She makes growing old a bit of a jolly jape. She would have hated my self-pitying comments in a column I wrote called After the Fall. But things change as they do in old age. She has gone off like Krakatoa. After her own Fall.

She writes, “Ever since The Fall last month, I’ve experienced what the French call a coup de vieux. In other words I have been felled by the axe of old age. There I was, bouncing along at 72 (the new 52), imagining life would go on forever with me being reasonably fit, reasonably cheerful and reasonably busy when BAM! Falling over was like experiencing an earthquake. And the future looks distinctly black.

“Ever since, I’ve suffered not just the usual aches and pains but a series of panic attacks and constant fear…”

She then describes mini-post traumatic stress, fear of tackling a flight of steps… as she imagines what it would feel like to hurtle to the bottom…

The previously despised walking stick, renamed by her sensible friend, a “fun stick” is accepted. She gets one decorated with gilded flowers, but: “it doesn’t matter how fun the stick is, its stickiness shines through.”

She then describes her panic attacks, being afraid to answer the phone in case she bursts into tears. Visits to a psychiatrist, taking pills, considering and then rejecting new knees, and asking what the future brings.

Then (here comes Krakatoa in 1883 action): “I tell you what it brings. It brings increasing frailty, pain, vulnerability and out-of-touchness.” And more ghastly things.

That’s ENOUGH, VIRGINIA!

Now here’s where my hypocrisy has to be admitted.

I sent her, in my mind of course, stern thoughts of pulling herself together. I told her she was lucky to live to a ripe age, to enjoy people’s admiration of her bravely decorated “fun stick”. And to buck up, for heaven’s sake, Virginia, columnist on whom her readers depend to give them a bit of a laugh at their age-related infirmities. Buck up. After all, she’s made money out of letting us think old age is, well, rather fun.

But here is what I actually did.

I scissored out her column neatly and took it to my GP, asking her to read it. So she’d know exactly how I felt. That week, anyway.

****

I have a new game I play when I find myself taking politics too seriously. The old game, called ‘spot the concession’, became too painful. Before that it was ‘better or worse off?’ I had to abandon that because “worse off” was the only answer every time. Being old is challenging enough without finding the game seems rigged.

My darkest moment was when the question, ‘Housing affordability? Do not pass Go,’ came up with a throw of the dice, and the plan was to (of course it’s only a game!), ‘con seniors out of their houses to free up land for struggling young people’. I was stuck on: ‘But seniors don’t want to leave’ and ‘Where do we put them, anyway?’ 20-somethings whom I begged to join in, refused to take it seriously and fell about laughing, saying ‘murder ‘em ha-ha-ha’. Bad for my blood pressure.
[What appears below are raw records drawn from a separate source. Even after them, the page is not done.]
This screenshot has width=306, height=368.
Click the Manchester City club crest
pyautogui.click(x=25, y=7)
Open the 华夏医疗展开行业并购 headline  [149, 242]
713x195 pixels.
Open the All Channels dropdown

Not helpful.

My new game to while away the happy pensioner hours when I’m not whooping with laughter at ‘grand names for rubbish policies’ requires you to look at front benchers on TV at Question Time or on 7.30; actually stare at them and imagine they have grown old, 80, 80-plus, maybe like you. It’s hard at first. They all look so rosy and sleek despite their heavy responsibilities and daily scrapping.
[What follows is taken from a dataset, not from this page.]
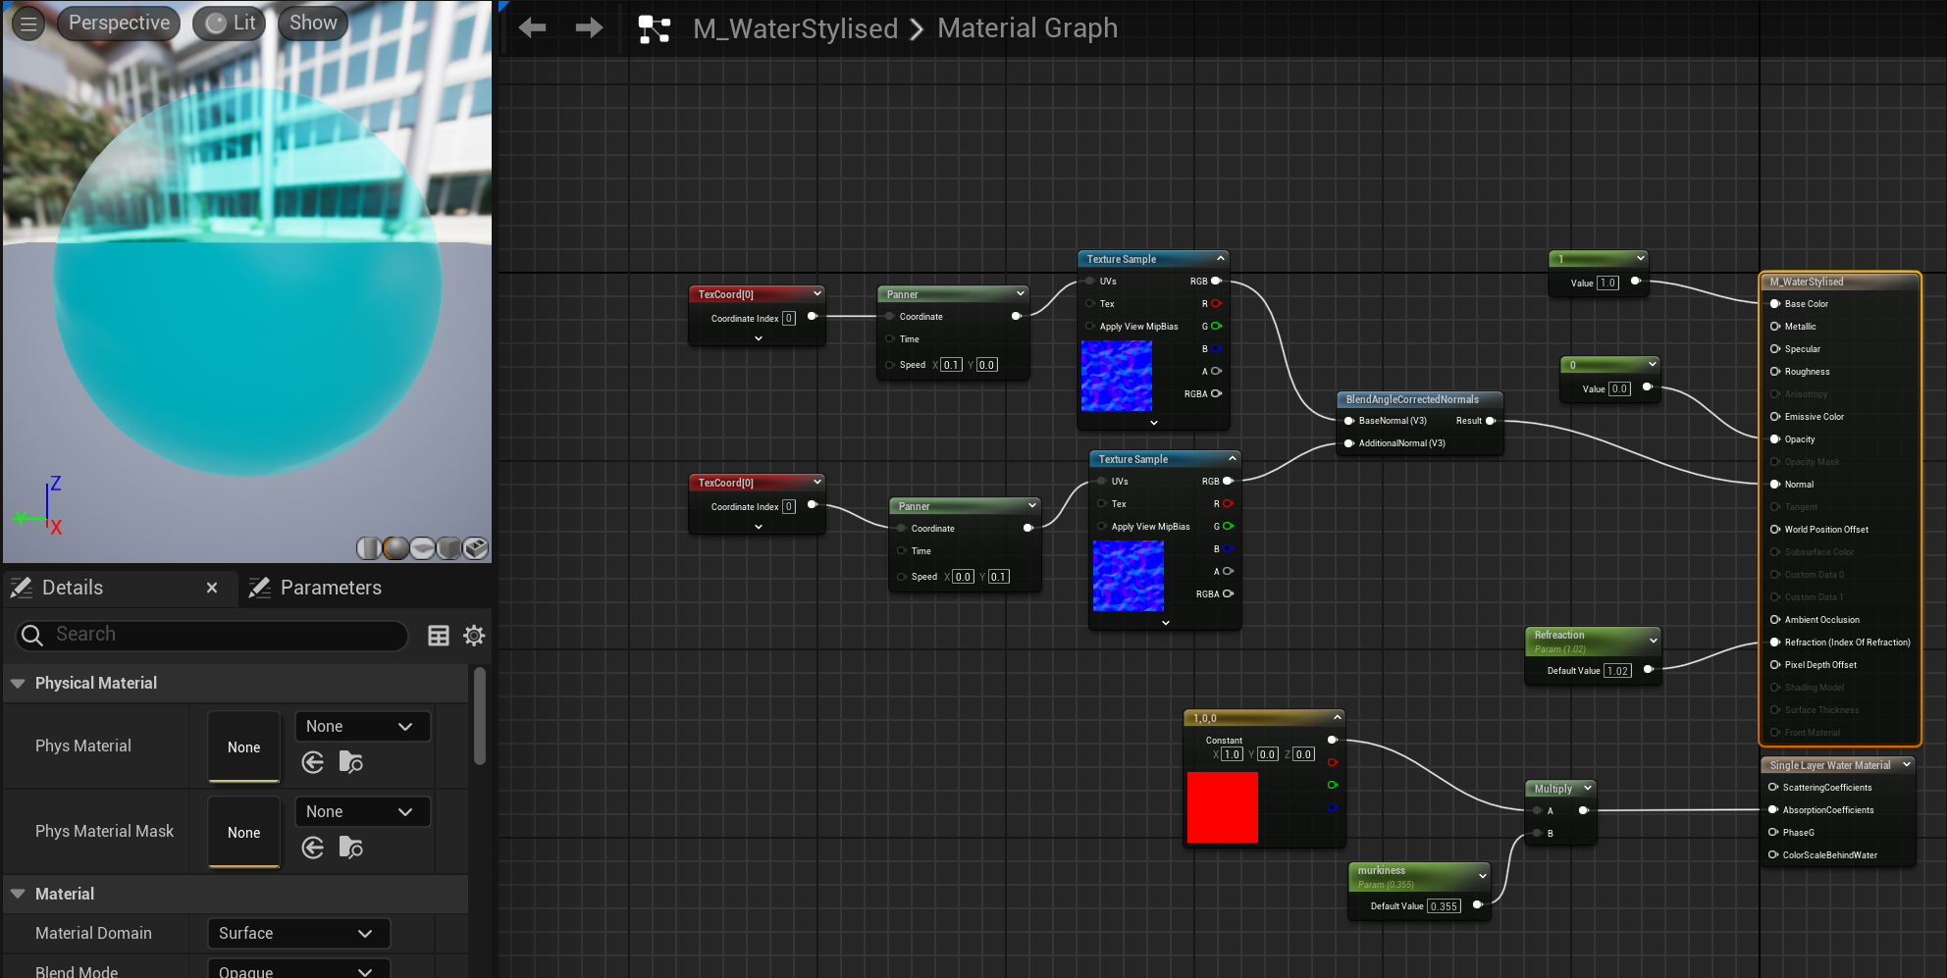
Task: Toggle the AbsorptionCoefficients pin
Action: coord(1773,810)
But then you watch them age; you see them crumbling, wizened and sad, and saying things like, “If only we’d known then what we know now; why didn’t someone tell us the ‘tsunami ‘ of aged people was coming?” “We could have asked some old people, I suppose.” And, “All that temptation before negative gearing went bad with the housing crash …”

Poor bastards.

But since I won’t be here to see them age, it’s great fun to imagine it now.